11 Ausgehend von diesen Feststellungen führte das Verwaltungsgericht rechtlich aus, bei einer gesamtheitlichen Betrachtung handle es sich bei einem zwischen der vom Revisionswerber vertretenen Gesellschaft und dem Dienstgeber der beiden Arbeitnehmer abgeschlossenen (im Erkenntnis im Wortlaut wiedergegebenen) Vertrag nicht um einen Werkvertrag. Der Vertrag weise keine individualisierte und konkretisierte Leistung aus; ihm sei „keine gewährleistungstaugliche Erfolgsvorgabe“ zu entnehmen. Ein Mitarbeiter der vom Revisionswerber vertretenen Gesellschaft habe eine laufende und individuell konkrete Weisungs‑ und Kontrollbefugnis in uneingeschränkter Form gegenüber den beiden Arbeitnehmern ausgeübt. Der alleinige Umstand, dass die beiden Arbeitnehmer, die auch unmittelbar in den zeitlichen Arbeitsablauf der vom Revisionswerber vertretenen Gesellschaft eingebunden gewesen seien, kein Werkzeug dieser Gesellschaft verwendet hätten, sei fallgegenständlich für eine Qualifizierung als Werkvertrag nicht ausreichend.

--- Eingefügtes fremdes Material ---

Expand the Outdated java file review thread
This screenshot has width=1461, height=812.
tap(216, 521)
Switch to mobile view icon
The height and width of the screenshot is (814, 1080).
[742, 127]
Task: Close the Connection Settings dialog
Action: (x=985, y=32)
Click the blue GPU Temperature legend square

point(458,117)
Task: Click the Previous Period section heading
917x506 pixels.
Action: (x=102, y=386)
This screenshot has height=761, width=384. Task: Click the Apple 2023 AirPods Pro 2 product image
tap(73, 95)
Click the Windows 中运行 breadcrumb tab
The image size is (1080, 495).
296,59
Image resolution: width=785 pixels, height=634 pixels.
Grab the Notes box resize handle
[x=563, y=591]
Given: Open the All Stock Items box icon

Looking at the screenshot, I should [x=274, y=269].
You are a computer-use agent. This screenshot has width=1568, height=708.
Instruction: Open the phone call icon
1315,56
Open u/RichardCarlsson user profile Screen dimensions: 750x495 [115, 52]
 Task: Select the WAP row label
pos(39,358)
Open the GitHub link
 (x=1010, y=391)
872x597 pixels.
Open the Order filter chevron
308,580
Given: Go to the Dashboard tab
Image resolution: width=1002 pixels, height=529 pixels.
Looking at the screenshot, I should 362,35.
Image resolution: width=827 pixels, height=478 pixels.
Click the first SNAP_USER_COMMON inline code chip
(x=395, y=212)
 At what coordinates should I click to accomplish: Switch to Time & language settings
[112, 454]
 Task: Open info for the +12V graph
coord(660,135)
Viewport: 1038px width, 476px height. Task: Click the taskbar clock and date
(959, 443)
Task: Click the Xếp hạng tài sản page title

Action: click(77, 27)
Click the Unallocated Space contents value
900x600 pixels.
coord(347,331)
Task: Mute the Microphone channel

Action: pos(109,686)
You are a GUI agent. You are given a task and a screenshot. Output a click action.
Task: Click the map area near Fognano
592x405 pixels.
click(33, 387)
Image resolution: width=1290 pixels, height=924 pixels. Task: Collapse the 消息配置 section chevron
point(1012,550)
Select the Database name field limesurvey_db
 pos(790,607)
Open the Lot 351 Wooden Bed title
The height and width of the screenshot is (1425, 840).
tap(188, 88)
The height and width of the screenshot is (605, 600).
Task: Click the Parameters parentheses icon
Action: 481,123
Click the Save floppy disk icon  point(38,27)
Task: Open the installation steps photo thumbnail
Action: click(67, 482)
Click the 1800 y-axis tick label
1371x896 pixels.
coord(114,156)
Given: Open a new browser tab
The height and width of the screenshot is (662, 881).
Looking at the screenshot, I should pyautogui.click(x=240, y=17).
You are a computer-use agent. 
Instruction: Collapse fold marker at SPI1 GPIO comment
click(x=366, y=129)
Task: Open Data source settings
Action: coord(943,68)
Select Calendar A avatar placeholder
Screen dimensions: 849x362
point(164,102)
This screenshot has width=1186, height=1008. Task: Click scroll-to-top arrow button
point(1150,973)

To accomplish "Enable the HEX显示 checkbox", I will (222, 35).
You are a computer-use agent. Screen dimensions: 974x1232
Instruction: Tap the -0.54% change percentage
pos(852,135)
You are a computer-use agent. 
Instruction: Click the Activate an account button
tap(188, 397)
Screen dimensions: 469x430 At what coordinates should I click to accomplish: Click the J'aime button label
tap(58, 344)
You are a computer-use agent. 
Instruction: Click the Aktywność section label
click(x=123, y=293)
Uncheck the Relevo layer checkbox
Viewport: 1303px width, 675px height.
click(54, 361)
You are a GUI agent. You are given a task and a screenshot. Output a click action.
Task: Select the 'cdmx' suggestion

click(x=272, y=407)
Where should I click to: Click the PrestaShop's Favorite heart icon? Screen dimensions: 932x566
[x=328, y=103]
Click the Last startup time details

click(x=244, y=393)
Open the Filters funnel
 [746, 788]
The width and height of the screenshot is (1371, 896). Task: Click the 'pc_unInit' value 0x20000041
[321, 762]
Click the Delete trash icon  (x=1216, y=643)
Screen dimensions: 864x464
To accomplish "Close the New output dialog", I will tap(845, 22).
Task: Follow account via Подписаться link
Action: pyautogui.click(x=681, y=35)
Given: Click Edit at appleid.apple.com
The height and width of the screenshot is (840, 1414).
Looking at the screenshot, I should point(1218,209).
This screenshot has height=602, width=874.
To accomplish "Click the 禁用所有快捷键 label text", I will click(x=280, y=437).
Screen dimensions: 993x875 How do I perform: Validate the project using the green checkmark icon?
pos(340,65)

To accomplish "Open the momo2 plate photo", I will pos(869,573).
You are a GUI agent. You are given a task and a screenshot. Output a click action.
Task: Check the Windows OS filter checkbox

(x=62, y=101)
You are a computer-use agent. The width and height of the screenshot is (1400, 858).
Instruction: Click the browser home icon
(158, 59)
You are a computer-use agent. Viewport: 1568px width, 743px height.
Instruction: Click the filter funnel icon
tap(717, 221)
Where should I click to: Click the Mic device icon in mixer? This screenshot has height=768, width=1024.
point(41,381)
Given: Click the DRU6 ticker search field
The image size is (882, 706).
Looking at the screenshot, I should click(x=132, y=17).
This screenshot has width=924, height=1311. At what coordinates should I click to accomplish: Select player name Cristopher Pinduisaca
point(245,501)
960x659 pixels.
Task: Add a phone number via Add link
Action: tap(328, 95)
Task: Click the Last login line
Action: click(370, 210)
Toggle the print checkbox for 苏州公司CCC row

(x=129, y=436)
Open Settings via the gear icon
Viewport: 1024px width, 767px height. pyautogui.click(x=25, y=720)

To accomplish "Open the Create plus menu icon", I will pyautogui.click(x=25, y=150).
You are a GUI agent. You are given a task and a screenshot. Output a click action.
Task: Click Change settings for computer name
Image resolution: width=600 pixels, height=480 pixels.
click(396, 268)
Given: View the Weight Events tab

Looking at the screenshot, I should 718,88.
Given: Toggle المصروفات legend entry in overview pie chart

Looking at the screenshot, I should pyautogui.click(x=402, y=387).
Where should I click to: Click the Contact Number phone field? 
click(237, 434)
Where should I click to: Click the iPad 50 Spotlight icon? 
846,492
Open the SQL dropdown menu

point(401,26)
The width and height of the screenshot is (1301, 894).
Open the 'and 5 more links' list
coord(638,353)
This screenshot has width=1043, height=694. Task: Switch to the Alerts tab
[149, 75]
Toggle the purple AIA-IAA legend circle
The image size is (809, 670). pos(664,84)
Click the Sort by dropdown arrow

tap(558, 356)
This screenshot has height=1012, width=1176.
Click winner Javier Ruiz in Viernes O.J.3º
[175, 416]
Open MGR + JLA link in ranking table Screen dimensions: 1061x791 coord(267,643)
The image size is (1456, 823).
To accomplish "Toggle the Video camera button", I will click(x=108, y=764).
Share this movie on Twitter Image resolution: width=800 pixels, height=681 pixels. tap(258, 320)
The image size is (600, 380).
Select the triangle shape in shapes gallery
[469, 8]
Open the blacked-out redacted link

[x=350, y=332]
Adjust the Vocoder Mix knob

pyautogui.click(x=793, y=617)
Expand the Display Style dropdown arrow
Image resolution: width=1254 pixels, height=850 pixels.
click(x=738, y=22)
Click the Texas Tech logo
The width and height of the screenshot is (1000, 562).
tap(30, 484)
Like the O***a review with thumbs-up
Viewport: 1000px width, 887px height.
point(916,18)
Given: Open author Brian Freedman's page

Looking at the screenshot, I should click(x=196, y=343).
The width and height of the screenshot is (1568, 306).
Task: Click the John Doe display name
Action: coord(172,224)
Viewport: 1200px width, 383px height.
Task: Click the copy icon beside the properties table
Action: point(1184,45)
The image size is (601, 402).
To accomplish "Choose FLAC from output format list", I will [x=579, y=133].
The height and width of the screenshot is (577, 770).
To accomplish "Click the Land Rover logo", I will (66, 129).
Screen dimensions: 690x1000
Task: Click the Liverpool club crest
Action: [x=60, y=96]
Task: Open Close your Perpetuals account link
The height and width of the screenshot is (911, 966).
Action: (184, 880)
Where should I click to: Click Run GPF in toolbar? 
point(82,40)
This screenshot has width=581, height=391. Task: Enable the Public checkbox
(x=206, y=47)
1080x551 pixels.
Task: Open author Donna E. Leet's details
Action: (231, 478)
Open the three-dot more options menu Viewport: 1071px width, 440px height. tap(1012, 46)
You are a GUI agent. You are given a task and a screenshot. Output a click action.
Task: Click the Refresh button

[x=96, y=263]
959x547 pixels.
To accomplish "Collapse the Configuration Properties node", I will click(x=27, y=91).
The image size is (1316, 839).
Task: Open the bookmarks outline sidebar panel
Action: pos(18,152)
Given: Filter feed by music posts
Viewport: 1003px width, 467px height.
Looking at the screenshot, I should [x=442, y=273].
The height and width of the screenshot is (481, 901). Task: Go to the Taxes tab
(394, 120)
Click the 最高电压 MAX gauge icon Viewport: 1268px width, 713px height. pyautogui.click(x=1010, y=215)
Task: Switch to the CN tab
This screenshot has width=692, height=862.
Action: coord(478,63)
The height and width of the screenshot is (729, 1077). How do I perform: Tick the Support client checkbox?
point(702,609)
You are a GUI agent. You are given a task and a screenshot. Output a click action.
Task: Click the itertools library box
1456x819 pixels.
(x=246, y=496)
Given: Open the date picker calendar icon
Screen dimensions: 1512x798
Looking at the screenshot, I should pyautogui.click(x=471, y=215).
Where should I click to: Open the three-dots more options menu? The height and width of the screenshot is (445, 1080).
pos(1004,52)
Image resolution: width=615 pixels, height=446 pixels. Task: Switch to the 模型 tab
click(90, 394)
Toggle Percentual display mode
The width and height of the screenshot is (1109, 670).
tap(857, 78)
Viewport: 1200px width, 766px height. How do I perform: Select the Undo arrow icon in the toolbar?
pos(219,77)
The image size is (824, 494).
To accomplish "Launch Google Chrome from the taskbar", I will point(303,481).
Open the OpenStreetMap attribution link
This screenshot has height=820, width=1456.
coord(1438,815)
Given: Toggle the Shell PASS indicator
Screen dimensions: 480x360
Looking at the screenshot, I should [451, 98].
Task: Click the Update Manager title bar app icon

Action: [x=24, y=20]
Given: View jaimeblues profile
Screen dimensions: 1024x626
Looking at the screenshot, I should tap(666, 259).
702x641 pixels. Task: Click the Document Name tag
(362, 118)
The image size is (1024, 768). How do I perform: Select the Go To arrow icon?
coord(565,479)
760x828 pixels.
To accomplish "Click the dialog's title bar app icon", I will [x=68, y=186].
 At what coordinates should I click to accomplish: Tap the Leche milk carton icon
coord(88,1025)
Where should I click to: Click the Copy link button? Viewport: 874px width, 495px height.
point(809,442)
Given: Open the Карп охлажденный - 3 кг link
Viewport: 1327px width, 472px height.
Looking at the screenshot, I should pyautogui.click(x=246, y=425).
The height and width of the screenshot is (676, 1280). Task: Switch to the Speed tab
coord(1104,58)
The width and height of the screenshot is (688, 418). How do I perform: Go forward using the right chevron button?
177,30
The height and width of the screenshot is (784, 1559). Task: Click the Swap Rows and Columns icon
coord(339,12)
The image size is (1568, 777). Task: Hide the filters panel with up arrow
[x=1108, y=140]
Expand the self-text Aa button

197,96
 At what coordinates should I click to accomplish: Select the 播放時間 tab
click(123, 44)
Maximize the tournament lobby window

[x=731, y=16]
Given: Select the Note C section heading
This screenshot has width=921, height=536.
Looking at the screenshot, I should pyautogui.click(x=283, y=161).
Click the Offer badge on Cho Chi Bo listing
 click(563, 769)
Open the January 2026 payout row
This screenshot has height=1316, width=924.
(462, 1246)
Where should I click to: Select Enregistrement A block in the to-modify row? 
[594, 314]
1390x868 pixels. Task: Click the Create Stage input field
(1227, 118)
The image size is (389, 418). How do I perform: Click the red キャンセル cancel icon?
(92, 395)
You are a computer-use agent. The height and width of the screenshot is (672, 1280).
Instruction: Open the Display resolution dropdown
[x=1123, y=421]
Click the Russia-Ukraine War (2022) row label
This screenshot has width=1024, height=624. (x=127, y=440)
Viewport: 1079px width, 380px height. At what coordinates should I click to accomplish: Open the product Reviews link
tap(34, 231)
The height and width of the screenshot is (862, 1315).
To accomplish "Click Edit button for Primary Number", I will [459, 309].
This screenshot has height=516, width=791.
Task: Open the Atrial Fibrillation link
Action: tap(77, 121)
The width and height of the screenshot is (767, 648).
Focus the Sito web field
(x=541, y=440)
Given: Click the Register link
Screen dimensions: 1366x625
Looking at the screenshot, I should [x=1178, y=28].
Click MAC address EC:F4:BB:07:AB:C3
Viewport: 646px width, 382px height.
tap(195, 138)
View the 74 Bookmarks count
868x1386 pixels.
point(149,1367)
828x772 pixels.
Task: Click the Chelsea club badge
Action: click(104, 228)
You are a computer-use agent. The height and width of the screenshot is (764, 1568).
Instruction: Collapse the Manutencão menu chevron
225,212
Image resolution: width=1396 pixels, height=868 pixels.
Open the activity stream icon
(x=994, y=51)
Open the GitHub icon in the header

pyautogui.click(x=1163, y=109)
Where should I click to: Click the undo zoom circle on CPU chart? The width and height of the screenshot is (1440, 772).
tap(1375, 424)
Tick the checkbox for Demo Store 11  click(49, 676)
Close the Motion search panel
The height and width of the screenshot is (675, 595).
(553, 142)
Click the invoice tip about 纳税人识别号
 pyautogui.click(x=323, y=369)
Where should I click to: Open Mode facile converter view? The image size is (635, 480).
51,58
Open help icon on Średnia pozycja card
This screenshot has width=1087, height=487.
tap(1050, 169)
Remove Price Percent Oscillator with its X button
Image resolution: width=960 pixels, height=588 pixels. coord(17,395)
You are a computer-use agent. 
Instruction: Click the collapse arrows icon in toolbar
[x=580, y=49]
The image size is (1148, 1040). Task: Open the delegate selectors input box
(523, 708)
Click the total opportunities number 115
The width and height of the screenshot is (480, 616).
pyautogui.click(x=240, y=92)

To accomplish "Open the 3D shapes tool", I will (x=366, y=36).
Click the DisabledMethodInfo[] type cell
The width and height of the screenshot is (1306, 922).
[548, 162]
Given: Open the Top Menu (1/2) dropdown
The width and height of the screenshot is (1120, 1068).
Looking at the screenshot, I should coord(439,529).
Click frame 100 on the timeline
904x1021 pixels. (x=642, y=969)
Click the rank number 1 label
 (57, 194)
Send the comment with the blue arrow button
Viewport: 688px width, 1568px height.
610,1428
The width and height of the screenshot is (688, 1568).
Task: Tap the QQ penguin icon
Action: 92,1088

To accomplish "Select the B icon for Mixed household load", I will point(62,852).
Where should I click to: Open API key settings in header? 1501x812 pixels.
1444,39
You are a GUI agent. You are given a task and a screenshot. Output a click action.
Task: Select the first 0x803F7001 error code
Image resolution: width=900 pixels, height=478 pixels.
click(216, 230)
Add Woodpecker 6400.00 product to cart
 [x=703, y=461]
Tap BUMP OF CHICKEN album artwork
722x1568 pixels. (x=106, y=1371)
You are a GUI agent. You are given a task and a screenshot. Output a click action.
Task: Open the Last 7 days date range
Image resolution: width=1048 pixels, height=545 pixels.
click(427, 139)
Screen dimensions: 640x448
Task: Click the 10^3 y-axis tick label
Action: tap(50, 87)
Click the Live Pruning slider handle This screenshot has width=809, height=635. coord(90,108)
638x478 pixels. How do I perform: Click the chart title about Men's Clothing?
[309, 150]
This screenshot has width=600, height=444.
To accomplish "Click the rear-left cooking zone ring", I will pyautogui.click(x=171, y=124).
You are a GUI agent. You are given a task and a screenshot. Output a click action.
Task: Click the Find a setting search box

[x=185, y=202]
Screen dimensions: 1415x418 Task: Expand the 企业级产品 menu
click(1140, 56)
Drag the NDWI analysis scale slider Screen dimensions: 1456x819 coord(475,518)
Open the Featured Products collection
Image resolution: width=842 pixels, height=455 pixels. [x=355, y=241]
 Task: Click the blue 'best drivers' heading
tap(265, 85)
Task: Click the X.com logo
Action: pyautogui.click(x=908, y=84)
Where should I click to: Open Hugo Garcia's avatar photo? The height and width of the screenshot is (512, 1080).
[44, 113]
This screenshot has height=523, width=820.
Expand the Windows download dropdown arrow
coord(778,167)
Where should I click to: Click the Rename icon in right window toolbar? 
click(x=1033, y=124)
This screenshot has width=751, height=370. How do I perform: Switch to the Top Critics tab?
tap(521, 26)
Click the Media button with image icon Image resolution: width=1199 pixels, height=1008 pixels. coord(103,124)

12 Die Revision legt nicht dar, dass das Verwaltungsgericht damit von der Rechtsprechung des Verwaltungsgerichtshofes zur Abgrenzung zwischen Arbeitskräfteüberlassung und Werkvertrag nach den im hg. Erkenntnis vom 22. August 2017, Ra 2017/11/0068 (unter Bezugnahme auf das Urteil des EuGH vom 18.6.2015, Martin Meat, C‑586/13), genannten Kriterien abgewichen wäre. Das Verwaltungsgericht hat zwar nicht ausdrücklich auf dieses Erkenntnis Bezug genommen, jedoch ‑ wie dargelegt ‑ der Sache nach die darin als maßgeblich genannten Kriterien im Rahmen einer Gesamtbetrachtung bei seiner Beurteilung berücksichtigt. Dem (vertretbaren) Ergebnis dieser Beurteilung kommt daher bloß einzelfallbezogene Bedeutung zu. Es ist daher auch nicht revisibel (vgl. VwGH 16.5.2018, Ra 2018/11/0088, Rn 14; zuletzt etwa VwGH 18.12.2019, Ra 2018/11/0148 bis 0149, mwN).

13 In der Revision werden sohin keine Rechtsfragen aufgeworfen, denen im Sinne des Art. 133 Abs. 4 B‑VG grundsätzliche Bedeutung zukäme. Die Revision war daher zurückzuweisen.